I want to find the country names for a data frame columns with top level domains such as 'de', 'it', 'us'.. by using the iso3166 package.
There are domains in the dataset that does not exist in iso3166, therefore, Value Error got raised.
I tried to solve the value error by letting the code return Boolean values but it runs for a really long time. Will be great to know how to speed it up.
Sample data: df['country']
0 an
1 de
2 it
My code (Note the code does not raise KeyError error. My question is how to make it faster)
df['country_name'] = df['country'].apply(lambda x: countries.get(x)[0] if \
df['country'].str.find(x).any() == countries.get(x)[1].lower() else 'unknown')
df['country] is the data frame column. countries.get() is for getting country names from iso3166
df['country'].str.find(x).any() finds top level domains and countries.get(x)[1].lower()returns top level domains. If they are the same then I use countries.get(x)[0] to return the country name
Expected output
country country_name
an unknown
de Germany
it Italy
Error if I run df['country_name'] = df['country'].apply(lambda x: countries.get(x)[0]) (I renamed the dataframe so it's different from the error message)

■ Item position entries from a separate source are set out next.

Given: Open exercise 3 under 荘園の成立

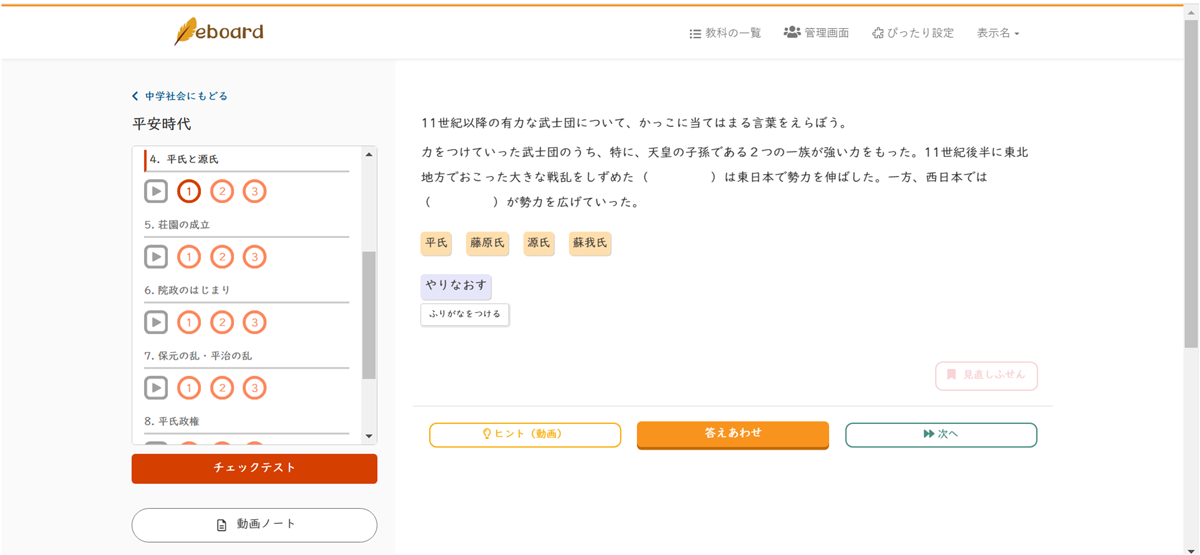Looking at the screenshot, I should click(x=255, y=257).
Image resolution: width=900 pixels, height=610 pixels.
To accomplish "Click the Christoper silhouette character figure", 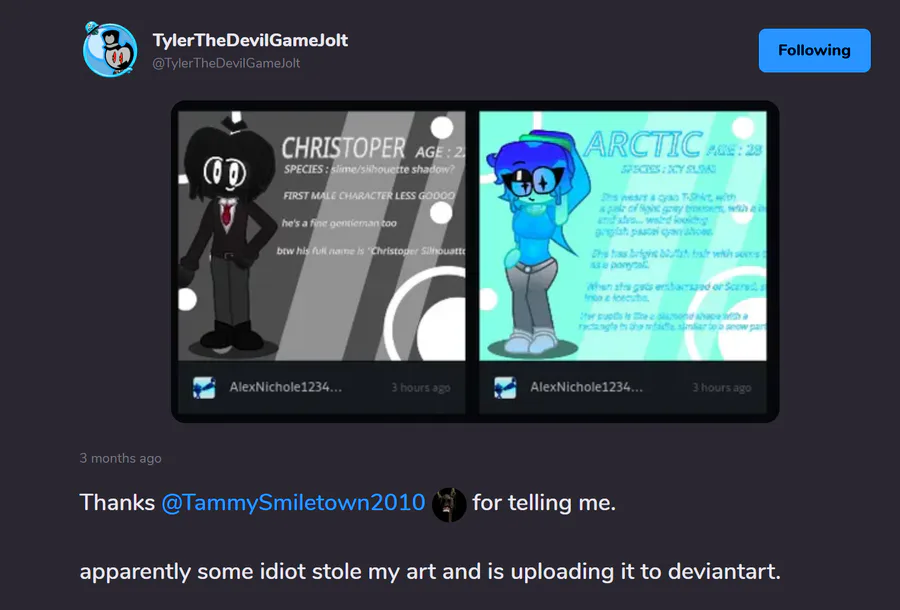I will click(x=228, y=232).
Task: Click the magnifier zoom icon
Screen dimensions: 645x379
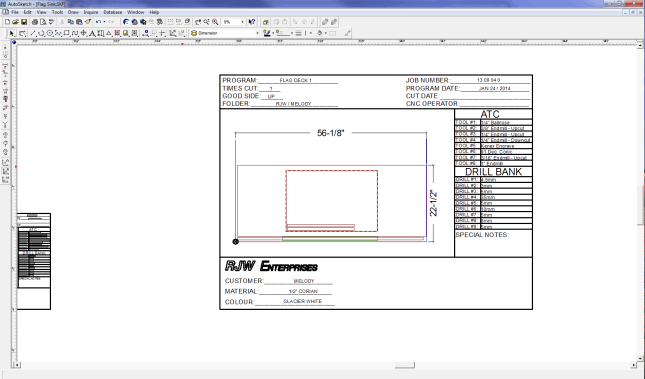Action: [215, 22]
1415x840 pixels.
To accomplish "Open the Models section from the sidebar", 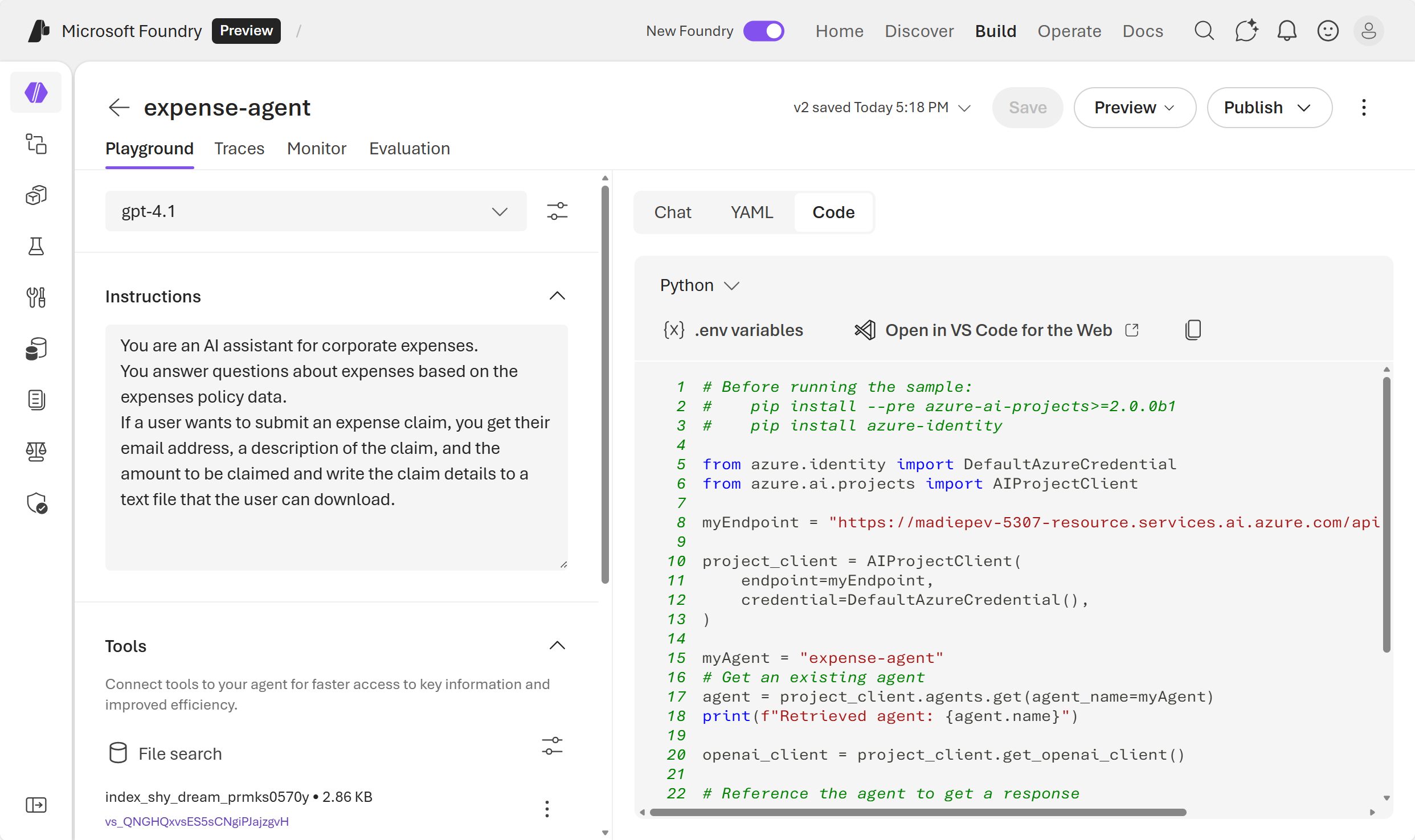I will point(36,195).
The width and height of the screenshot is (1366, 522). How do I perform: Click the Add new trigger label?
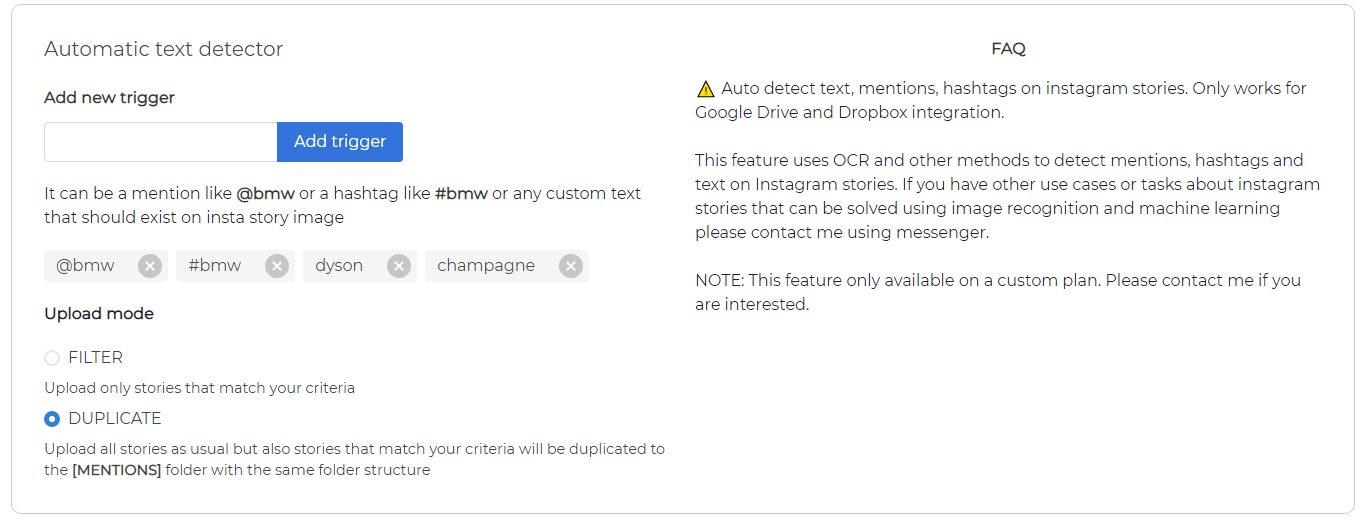tap(109, 98)
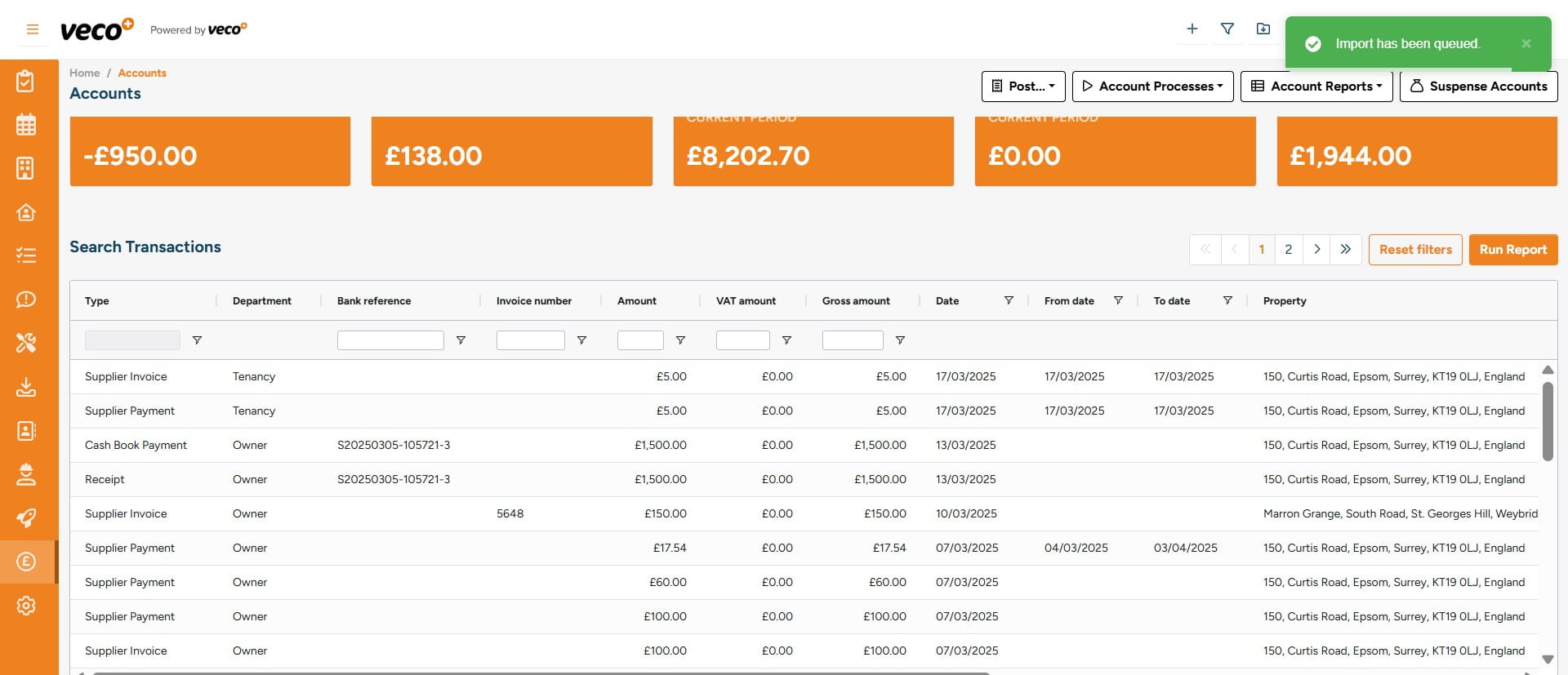1568x675 pixels.
Task: Click the rocket icon in sidebar
Action: 26,518
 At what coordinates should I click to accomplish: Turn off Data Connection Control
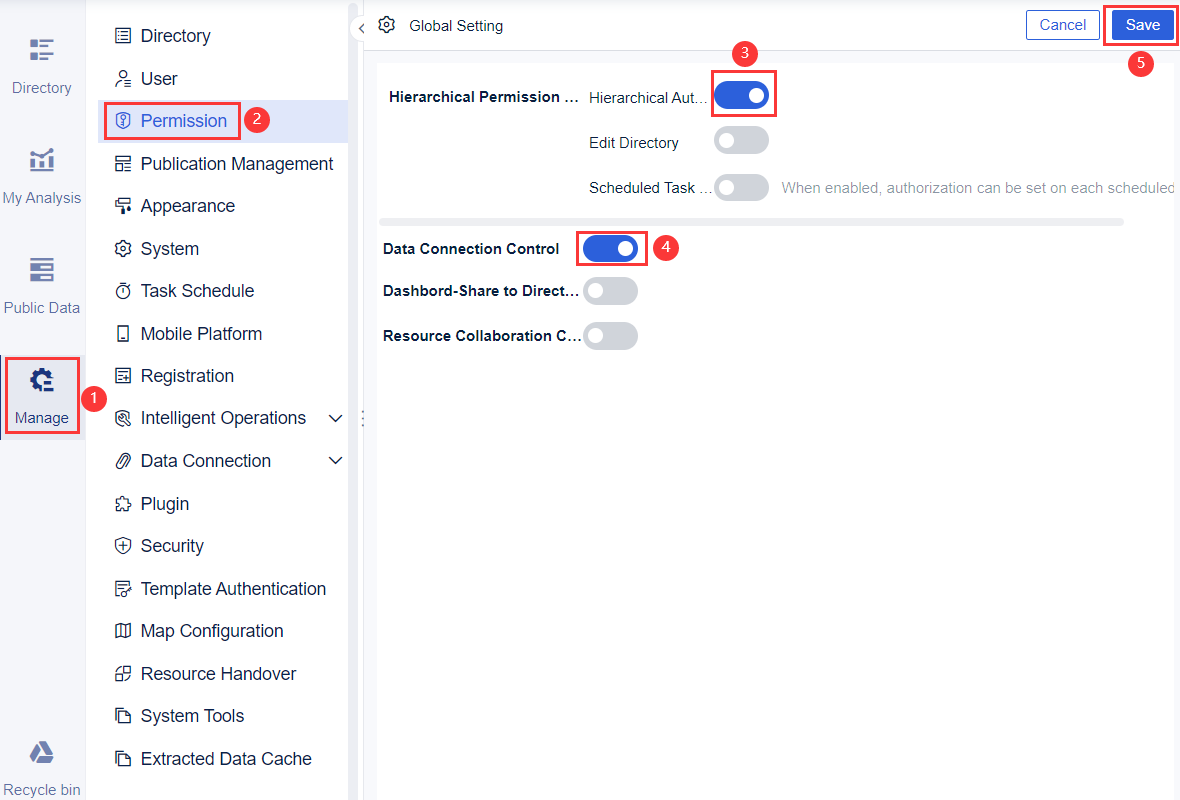click(612, 248)
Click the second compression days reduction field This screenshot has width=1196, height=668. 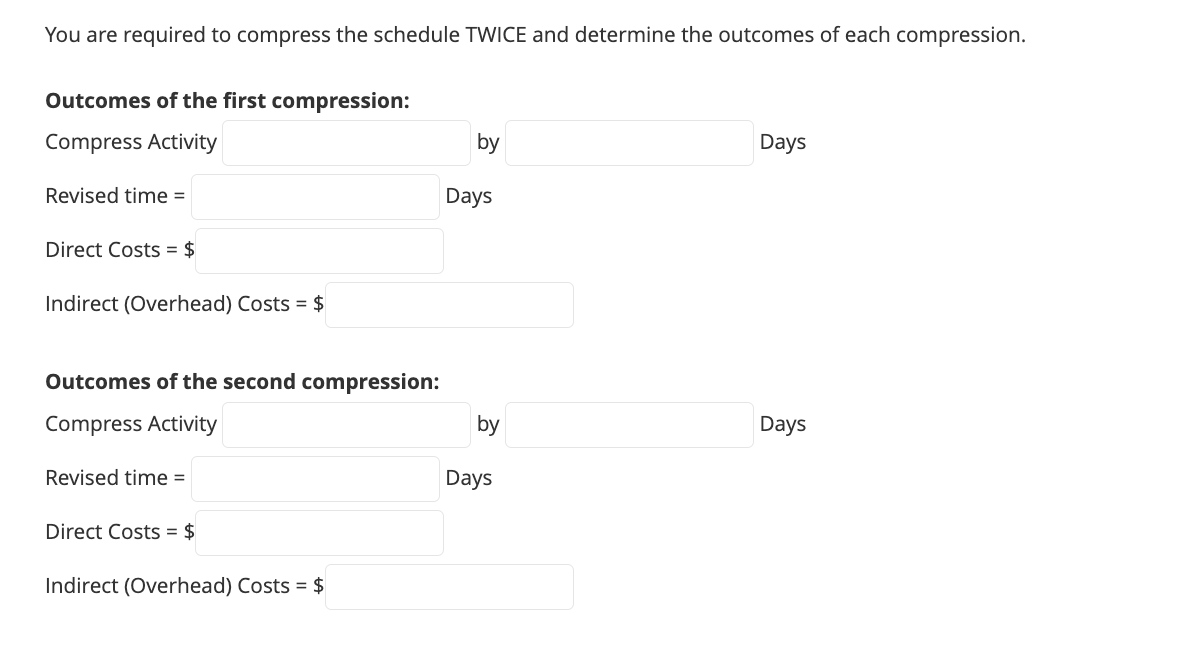(629, 424)
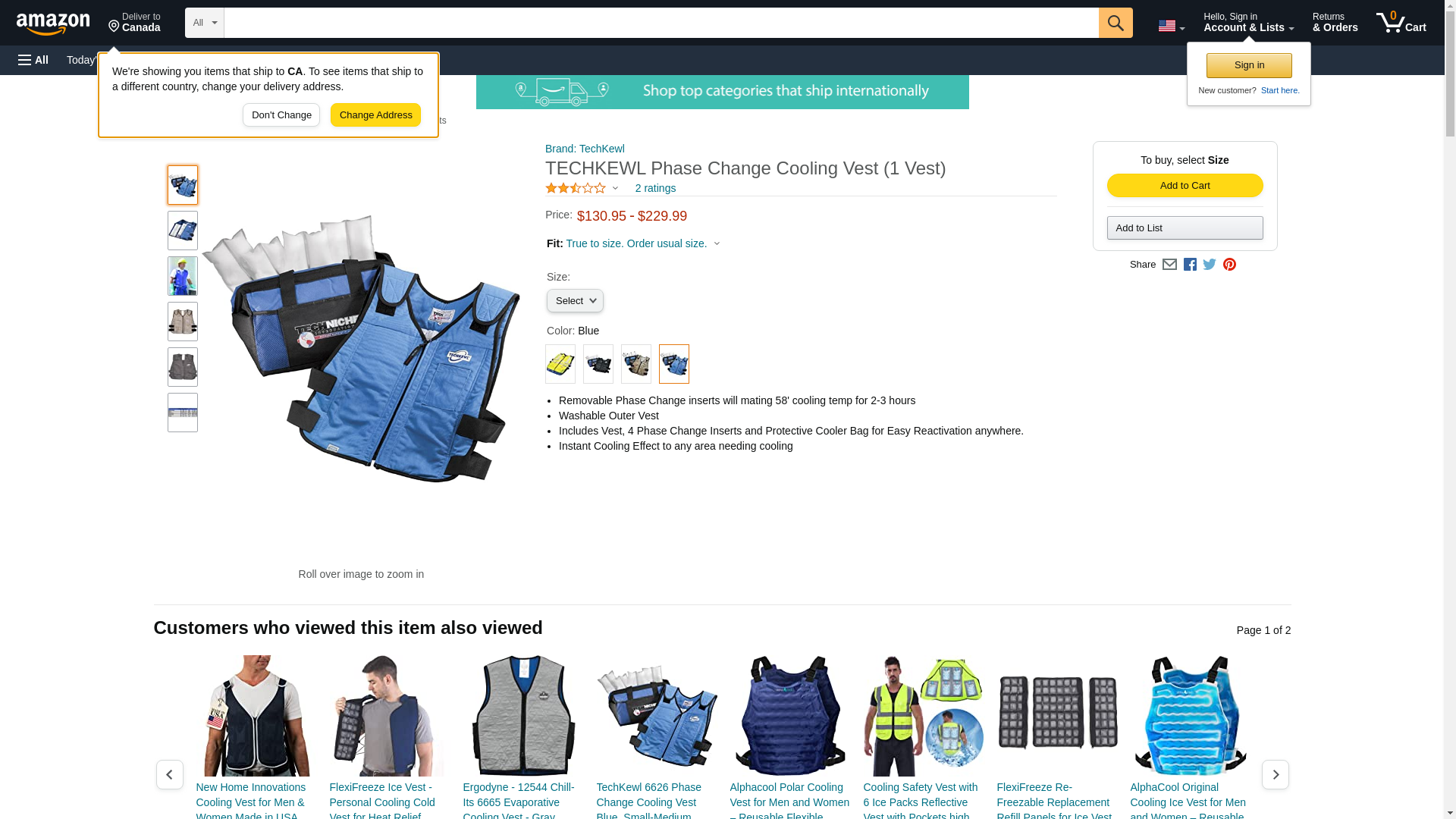Open the language and country flag selector
The image size is (1456, 819).
pyautogui.click(x=1171, y=26)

KeyError Traceback (most recent call last)
<ipython-input-110-d51176ce2978> in <module>
----> 1 bf['country_name'] = bf['country'].apply(lambda x: countries.get(x)[0])
/opt/anaconda3/lib/python3.8/site-packages/pandas/core/series.py in apply(self, func, convert_dtype, args, **kwds)
3846 else:
3847 values = self.astype(object).values
-> 3848 mapped = lib.map_infer(values, f, convert=convert_dtype)
3849
3850 if len(mapped) and isinstance(mapped[0], Series):
pandas/_libs/lib.pyx in pandas._libs.lib.map_infer()
<ipython-input-110-d51176ce2978> in <lambda>(x)
----> 1 bf['country_name'] = bf['country'].apply(lambda x: countries.get(x)[0])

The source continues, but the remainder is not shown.